From individual users to organizations, everyone is busy finding the next best alternative to Kaspersky within a tight timeline so that their priceless data and systems stay protected amidst all the ongoing chaos.
CDK cyberattack halted car dealership operations temporarily!
Wednesday, June 19th, was a complete chaos for thousands of car dealerships. They were forced to shut down because of an abrupt software cyberattack. This resulted in huge losses, as generally, it’s a peak sales time for automobile companies pertaining to the Juneteenth holiday.
The first shutdown happened sharp at 2 AM Eastern Time.
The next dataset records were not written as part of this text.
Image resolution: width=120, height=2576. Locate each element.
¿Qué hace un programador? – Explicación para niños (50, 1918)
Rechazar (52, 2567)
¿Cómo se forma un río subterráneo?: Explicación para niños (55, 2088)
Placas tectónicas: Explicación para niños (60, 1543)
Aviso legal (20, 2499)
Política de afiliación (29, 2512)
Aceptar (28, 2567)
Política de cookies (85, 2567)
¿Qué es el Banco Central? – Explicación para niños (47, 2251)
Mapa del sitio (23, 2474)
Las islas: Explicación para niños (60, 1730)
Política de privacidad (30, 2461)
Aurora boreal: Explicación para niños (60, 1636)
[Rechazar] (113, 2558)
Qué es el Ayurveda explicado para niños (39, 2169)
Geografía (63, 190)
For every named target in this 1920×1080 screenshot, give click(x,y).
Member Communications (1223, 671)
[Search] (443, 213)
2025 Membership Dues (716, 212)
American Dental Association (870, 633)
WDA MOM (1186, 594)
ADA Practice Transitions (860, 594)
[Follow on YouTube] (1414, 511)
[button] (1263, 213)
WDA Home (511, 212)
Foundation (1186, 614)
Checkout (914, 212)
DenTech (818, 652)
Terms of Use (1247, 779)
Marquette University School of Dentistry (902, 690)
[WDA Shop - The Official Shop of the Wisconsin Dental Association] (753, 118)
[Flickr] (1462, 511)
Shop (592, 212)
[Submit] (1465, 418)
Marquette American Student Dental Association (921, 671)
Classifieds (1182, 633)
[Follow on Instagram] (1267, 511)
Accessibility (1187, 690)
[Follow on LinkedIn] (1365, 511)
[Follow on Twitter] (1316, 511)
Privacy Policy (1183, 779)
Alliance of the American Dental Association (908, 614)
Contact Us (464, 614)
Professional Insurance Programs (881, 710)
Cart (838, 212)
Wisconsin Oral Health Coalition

While certain dealerships managed to continue with specific services because of available paper records, others had to shut down completely.
Threat actors compromised the functioning of CDK Global on Wednesday evening and Thursday morning. Because of this cyberattack, the software had to shut down, which further impacted the daily operations of car dealership companies.
CDK is in talks with experts and are keeping their customers in loop. Meanwhile, for playing it safe, they have shifted the systems offline.
CDK will run extensive tests on all its applications, and once it gets a green signal, it will eventually bring the systems online again.
Roger Grimes from KnownBe4 believes that this was a ransomware attack on CDK. He wants CDK to investigate the current situation because of which the attackers were able to penetrate deep into the system. That’s the only way to prevent similar instances in the future.